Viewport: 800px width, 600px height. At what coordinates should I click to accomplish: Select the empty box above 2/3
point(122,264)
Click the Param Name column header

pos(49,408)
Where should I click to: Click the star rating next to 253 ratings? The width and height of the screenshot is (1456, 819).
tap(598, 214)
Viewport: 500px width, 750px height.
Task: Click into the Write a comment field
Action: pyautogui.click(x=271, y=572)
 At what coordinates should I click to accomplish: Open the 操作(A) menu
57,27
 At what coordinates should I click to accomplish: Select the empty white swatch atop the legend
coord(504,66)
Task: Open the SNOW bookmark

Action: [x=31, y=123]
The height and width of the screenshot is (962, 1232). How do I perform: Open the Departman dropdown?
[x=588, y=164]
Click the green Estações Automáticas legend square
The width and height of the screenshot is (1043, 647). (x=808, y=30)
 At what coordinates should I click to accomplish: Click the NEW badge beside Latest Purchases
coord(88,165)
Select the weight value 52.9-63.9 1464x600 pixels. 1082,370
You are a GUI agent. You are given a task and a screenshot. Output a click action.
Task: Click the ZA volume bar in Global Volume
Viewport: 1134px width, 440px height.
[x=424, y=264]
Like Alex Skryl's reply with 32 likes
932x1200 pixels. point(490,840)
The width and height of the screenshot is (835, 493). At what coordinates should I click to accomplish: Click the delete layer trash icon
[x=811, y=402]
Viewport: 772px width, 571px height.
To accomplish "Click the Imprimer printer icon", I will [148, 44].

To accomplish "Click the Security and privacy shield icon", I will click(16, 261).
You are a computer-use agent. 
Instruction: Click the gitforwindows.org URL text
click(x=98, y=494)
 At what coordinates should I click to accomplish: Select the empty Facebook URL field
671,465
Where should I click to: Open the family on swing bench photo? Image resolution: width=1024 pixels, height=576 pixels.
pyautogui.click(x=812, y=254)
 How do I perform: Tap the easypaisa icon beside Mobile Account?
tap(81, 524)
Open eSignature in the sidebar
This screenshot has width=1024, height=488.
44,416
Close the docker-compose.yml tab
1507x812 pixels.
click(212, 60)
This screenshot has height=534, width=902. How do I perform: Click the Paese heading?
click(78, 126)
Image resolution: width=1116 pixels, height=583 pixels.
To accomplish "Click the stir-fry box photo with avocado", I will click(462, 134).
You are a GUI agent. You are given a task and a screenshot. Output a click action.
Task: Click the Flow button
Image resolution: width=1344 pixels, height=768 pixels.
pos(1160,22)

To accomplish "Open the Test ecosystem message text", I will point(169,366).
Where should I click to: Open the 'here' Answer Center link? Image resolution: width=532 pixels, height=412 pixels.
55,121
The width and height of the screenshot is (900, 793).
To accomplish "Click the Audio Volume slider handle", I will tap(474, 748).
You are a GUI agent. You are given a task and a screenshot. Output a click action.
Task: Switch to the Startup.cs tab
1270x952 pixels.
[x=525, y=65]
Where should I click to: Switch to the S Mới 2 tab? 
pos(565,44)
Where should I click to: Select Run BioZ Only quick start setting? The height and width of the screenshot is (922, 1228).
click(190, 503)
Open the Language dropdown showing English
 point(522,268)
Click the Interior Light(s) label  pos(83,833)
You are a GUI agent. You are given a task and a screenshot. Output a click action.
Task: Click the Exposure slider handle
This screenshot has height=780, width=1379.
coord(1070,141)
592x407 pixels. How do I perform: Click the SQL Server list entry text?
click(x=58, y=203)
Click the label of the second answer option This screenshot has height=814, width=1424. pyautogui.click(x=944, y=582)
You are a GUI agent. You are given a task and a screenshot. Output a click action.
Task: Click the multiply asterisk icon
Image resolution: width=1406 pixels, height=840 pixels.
━━━━━━━━━━━━━━━━━━━━━━━━━━━━━━
Requirement => Beginning with the line containing "Where should I click to: Open the 'here'" and ending with the line containing "Task: Click the multiply asterisk icon", extract those lines exactly from the listing above, and only those.

Task response =>
Where should I click to: Open the 'here' Answer Center link? Image resolution: width=532 pixels, height=412 pixels.
55,121
The width and height of the screenshot is (900, 793).
To accomplish "Click the Audio Volume slider handle", I will tap(474, 748).
You are a GUI agent. You are given a task and a screenshot. Output a click action.
Task: Switch to the Startup.cs tab
1270x952 pixels.
[x=525, y=65]
Where should I click to: Switch to the S Mới 2 tab? 
pos(565,44)
Where should I click to: Select Run BioZ Only quick start setting? The height and width of the screenshot is (922, 1228).
click(190, 503)
Open the Language dropdown showing English
 point(522,268)
Click the Interior Light(s) label  pos(83,833)
You are a GUI agent. You are given a task and a screenshot. Output a click action.
Task: Click the Exposure slider handle
This screenshot has height=780, width=1379.
coord(1070,141)
592x407 pixels. How do I perform: Click the SQL Server list entry text?
click(x=58, y=203)
Click the label of the second answer option This screenshot has height=814, width=1424. pyautogui.click(x=944, y=582)
You are a GUI agent. You are given a task and a screenshot. Output a click action.
Task: Click the multiply asterisk icon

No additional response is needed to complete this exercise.